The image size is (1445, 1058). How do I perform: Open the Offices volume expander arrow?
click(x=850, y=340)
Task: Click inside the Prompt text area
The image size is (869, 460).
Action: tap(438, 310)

* ACTIVITY
Transcribe the data in full, keeping every character.

* WRITTEN RESPONSE
The image size is (1445, 1058). How do I perform: Open the Offices volume expander arrow?
click(x=850, y=340)
Task: Click inside the Prompt text area
The image size is (869, 460).
Action: tap(438, 310)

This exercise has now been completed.